What would have happened if Congress had been in session during that
anxious spring and summer when mobs were grumbling in the
streets,[13] we cannot know and fortunately do not need to imagine.
In August, the President wrote asking the opinion of his advisers as to whether
Congress should be summoned. Differences of opinion appeared. "Knox s[ai]d we
sh[oul]d have had fine work if Congress had been sitting these two last months.
The fool thus let out the secret. Hamilton endeavored to patch up the
indiscretion of this blabber, by saying 'he did not know; he rather thought
they would have strengthened the Executive arm.' " This is Jefferson's story.

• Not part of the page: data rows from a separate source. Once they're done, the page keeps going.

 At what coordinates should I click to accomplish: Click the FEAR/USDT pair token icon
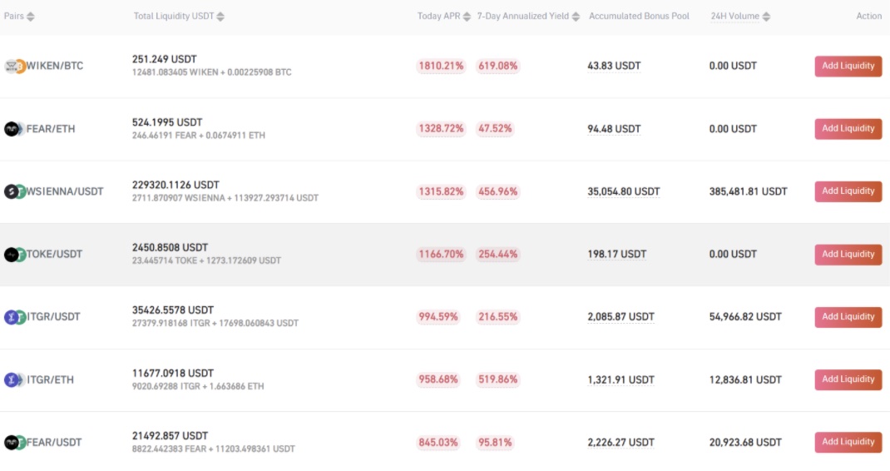(x=15, y=442)
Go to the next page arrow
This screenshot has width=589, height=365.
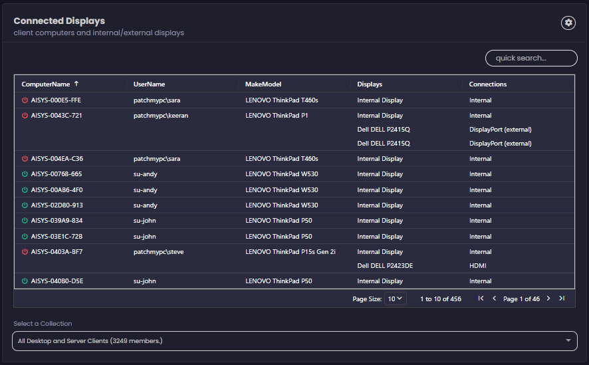pyautogui.click(x=548, y=299)
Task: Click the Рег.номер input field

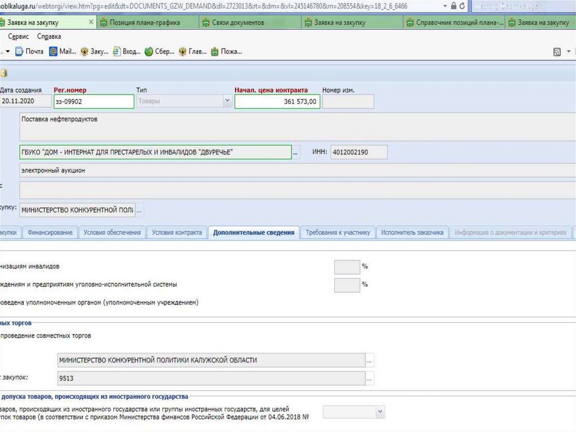Action: [x=93, y=101]
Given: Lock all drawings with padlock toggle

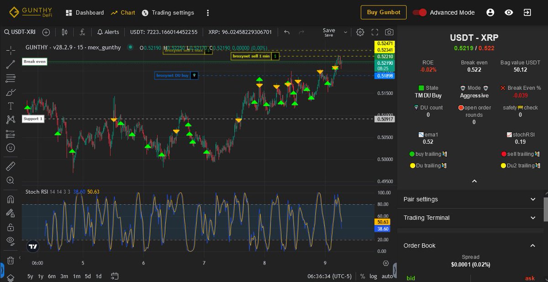Looking at the screenshot, I should click(10, 228).
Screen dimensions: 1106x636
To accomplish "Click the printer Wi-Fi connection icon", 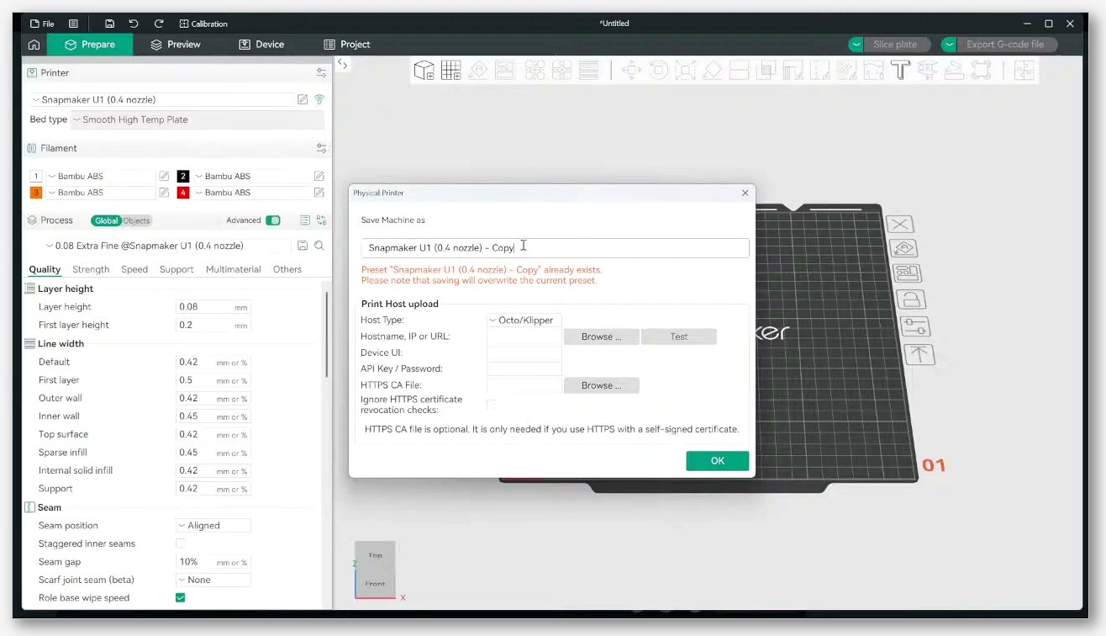I will coord(319,99).
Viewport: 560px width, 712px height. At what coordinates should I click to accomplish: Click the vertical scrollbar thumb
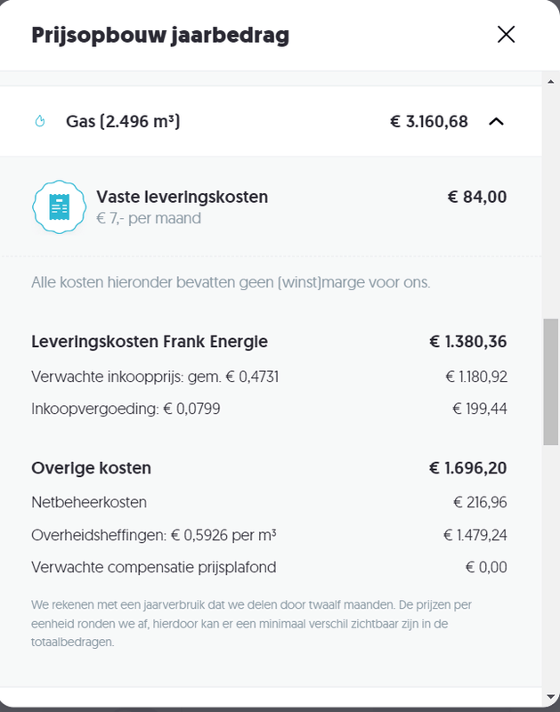click(x=550, y=383)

But if Knox, like an enfant terrible, had let the cat out of the bag,
how fortunate for Hamilton that he had been able to get his ideas of the
executive authority put into public expression without congressional
uproar.
The year 1793, as we have seen, was replete with perplexities that
sorely distressed Washington and his advisers; but the following year was more
difficult still. Had there been a united nation, or had the politicians been
fairly reasonable, the situation would still have been perilous. But the
country was sharply divided in its sympathies for the warring nations of
Europe; politicians were loquacious and contentious; and under such conditions
Washington had to meet difficulties that would have tested the wisdom and the
courage of any government. The country, just accustoming itself to its new
institutions, was in no condition for a conflict, which almost surely would
have included civil tumult. In addition to the discord among the people and the
inflammatory declarations of the "democratic societies", there were four
serious problems needing solution, to be solved peaceably if possible; for,
however much some bold people might speak of American prowess, Washington must
have seen that a foreign war would be disastrous, (1) Spain had not acquiesced
in the treaty of 1783, but insisted on claiming territory north of the
thirty-first parallel; a claim coupled with control of the southern Mississippi
was especially obnoxious to the men in the new settlements beyond the
mountains, and there were a few miscreants in that region who were not above
plotting with Spaniards and receiving bribes from the Spanish treasury. (2) The
Excise Act was openly flouted in western Pennsylvania where men bitterly
resented a tax upon their customary beverage. (3) Great Britain, retaining the
frontier posts within the American border and retaining also the fur trade with
the northern Indians, was believed to be encouraging the red men in their
warfare against the western settlers.[14] (4) The war upon the sea
had opened to Britain opportunities for harassing American commerce, which were
peculiarly irritating.
The settlement of these problems — the weathering of the storms of
that perilous year, probably the most menacing time between the treaty of peace
and the war of 1861 — we must pass over hastily; but they belong in
constitutional history because upon their wise solution depended the character,
perhaps the very existence, of the new government. A treaty was made with
Spain, fixing the southern boundary (1795). A force much larger than Washington
had had at his command many times during the Revolution was sent against the
insurgents in western Pennsylvania, and the insurrection ceased. Washington
appears to have believed that the lawlessness was a natural result of the
activities of "self-created societies", those imitation Jacobin clubs which had
been making so much vocal disturbance for some little time.[15] He
doubtless welcomed the opportunity of testing the strength of the new
government and finding whether it could enforce its laws; if he were
successful, he would demonstrate to the public that they had a government whose
behests must be obeyed. Fortunately, the fervor of the "democratic societies"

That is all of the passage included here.